### INSTRUCTION
Copy the following lines word for word, leaving out the pictures.

### TASK INPUTS
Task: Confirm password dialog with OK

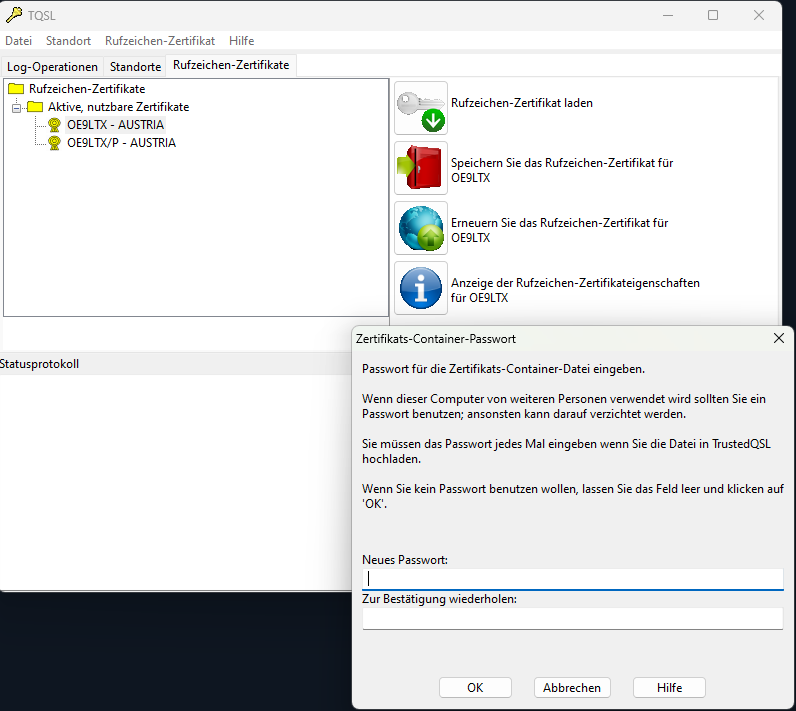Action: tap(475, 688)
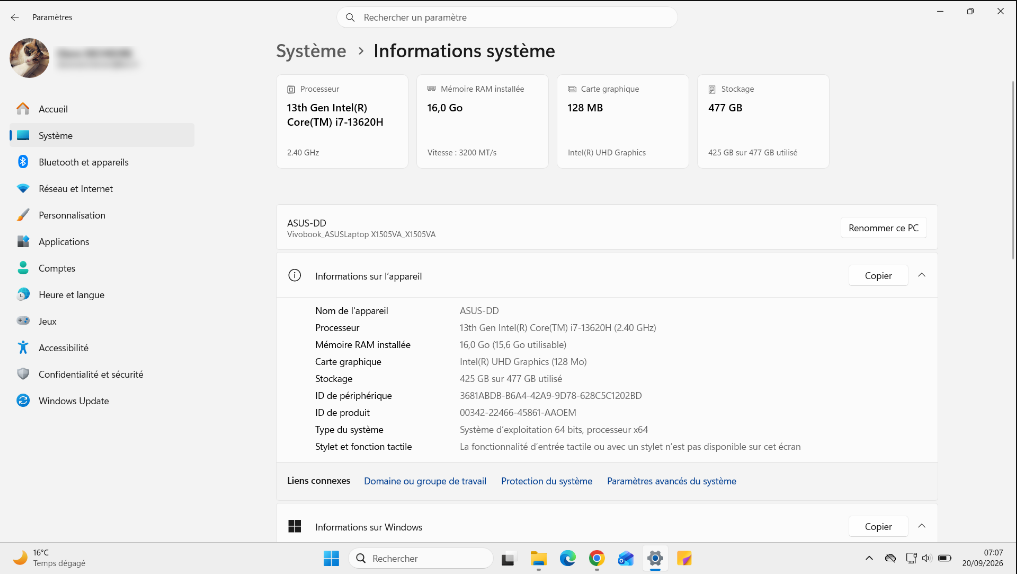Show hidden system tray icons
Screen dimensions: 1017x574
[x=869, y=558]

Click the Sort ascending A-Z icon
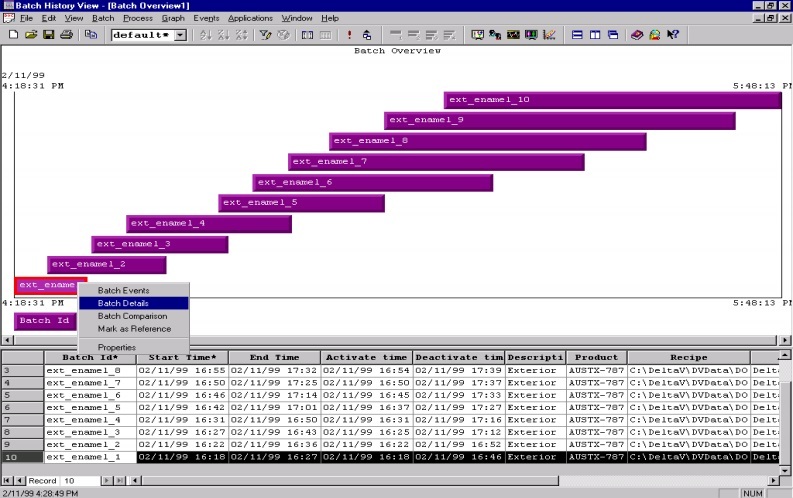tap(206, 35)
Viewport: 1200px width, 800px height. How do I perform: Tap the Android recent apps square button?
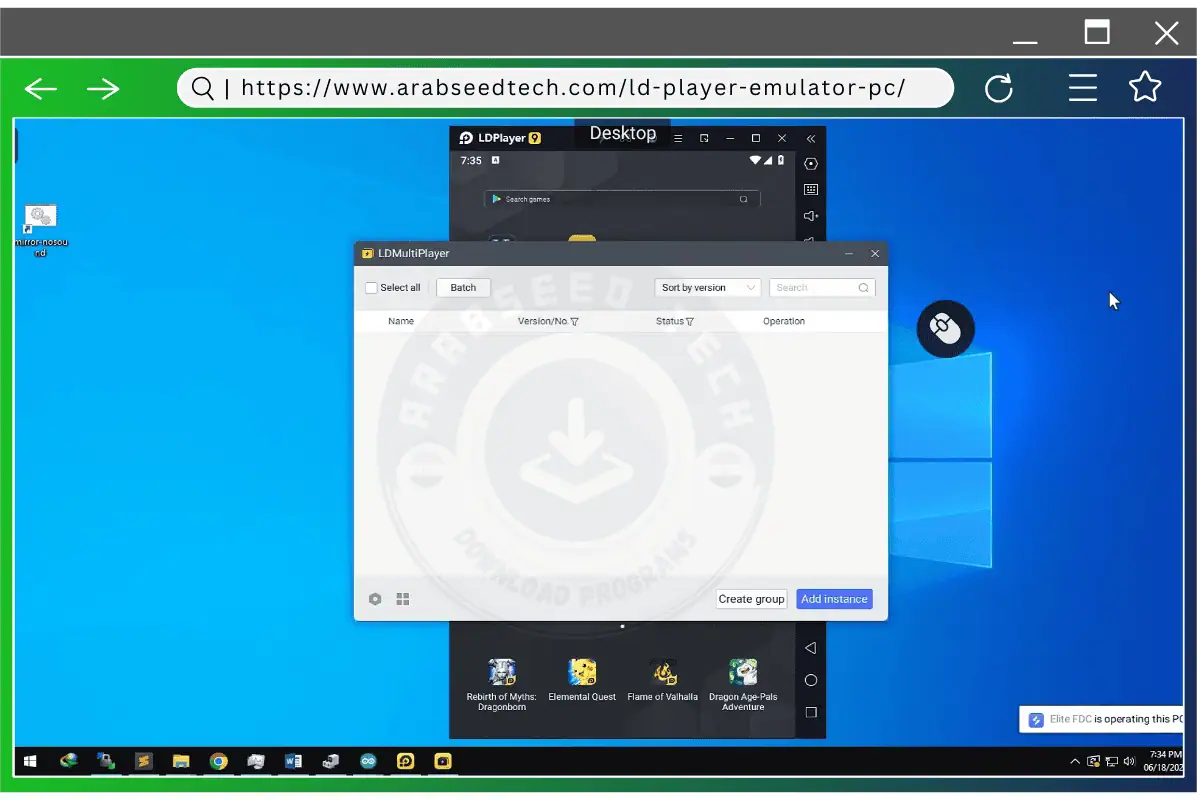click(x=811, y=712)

### RESULT
Task: Confirm password dialog with OK

Action: tap(475, 688)
Show hidden system tray icons
Screen dimensions: 1017x574
[x=869, y=558]

Click the Sort ascending A-Z icon
tap(206, 35)
Viewport: 1200px width, 800px height. How do I perform: Tap the Android recent apps square button?
click(x=811, y=712)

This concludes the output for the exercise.